In the spring of 1866 drovers were wrangling an estimated 200,000 to 260,000 longhorns northward along the Shawnee Trail from Texas. While many were turned back or severely delayed due to Texas Fever, some drovers diverted their herds around the hostile settlements getting their cattle to market and making large profits.
But the days of cattle blazing the Shawnee Trail were virtually over. In the first half of 1867 six states enacted laws against trailing and Texas cattlemen knew that something else would have to be done. At about this time, a young livestock dealer named Joseph G. McCoy conceived the idea of establishing a shipping depot for cattle at some point in the west and knew that the railroad companies were interested in expanding their freight operations. He soon selected Abilene, Kansas, and opened the Abilene Trail through Indian Territory from Texas. Thus began the era of the long cattle drive and Kansas cowtowns.
As the developing railheads moved westward, so did the wild and wooly frontier towns including Ellsworth, Caldwell, Wichita, and Dodge City. Secondary cattle markets in Newton, Hunnewell, Great Bend, Hays, Brookville, Coffeyville, Salina, and Junction City also achieved periods of brief success as cowtowns.
Meeting the demands of the many cowboys coming off the Chisholm Trail, dance halls and saloons, which almost always featured gambling, were fixtures in these Kansas cowtowns. Brothels and prostitution were another business that excelled with the high percentage of men arriving and very few women to accommodate them. The towns grew quickly, often levying taxes on the vices provided to the cowboys – liquor, gambling and prostitution. They also quickly grew reputations that were described as “wicked, decadent, evil, and lawless.”
Between the years of 1865 and 1885, hundreds of thousands of Texas Longhorns were driven to these shipping points. However, by the mid-1880’s, a number of events ended the cattle drive era in Kansas. Most prominently was the arrival of the railroad into Texas, but also factoring in, were quarantine laws and homesteaders that closed of much of the open range. But the cattle business in Kansas did not end. By 1890, the state ranked third in the nation in cattle production. As to the cowtowns themselves, most moved into a quieter existence becoming peaceable agricultural communities.
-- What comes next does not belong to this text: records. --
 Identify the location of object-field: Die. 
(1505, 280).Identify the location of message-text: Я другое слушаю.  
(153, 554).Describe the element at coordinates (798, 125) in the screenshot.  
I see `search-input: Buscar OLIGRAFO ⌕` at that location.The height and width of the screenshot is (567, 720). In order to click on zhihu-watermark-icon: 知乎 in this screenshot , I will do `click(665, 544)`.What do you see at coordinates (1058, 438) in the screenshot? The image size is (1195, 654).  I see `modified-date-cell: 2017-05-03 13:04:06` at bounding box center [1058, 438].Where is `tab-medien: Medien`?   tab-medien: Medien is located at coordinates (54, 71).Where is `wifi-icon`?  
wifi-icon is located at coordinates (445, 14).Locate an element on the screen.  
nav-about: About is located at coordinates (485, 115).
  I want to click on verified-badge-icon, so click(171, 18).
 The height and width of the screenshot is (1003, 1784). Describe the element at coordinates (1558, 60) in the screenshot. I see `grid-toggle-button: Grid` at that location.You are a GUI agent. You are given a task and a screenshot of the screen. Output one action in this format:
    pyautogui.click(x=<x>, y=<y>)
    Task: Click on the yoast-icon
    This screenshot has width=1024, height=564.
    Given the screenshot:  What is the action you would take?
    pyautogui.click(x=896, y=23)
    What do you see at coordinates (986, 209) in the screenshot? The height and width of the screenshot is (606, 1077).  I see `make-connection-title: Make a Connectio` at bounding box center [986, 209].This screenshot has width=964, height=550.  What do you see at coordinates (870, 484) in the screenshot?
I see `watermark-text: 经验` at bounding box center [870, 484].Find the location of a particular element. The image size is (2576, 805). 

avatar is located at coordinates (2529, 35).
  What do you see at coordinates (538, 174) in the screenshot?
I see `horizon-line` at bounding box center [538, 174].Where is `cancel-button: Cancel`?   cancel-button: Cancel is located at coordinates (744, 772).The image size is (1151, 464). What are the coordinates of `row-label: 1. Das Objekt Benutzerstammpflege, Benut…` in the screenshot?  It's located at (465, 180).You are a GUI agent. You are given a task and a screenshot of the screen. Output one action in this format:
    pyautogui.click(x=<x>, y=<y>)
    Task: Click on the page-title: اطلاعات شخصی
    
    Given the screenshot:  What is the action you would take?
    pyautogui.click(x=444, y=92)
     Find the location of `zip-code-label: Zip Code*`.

It was here in these cow towns that many famous Old West characters gained or bolstered their reputations, men such as Wyatt Earp, Bat Masterson, Wild Bill Hickok, John Wesley Hardin, and dozens of others. In these wild frontier towns also occurred some of the most famous gunfights of the American West including the Dalton Gang Shoot-Out in Coffeyville, the Hide Park Gunfight in Newton, and Long Branch Saloon Shootout in Dodge City.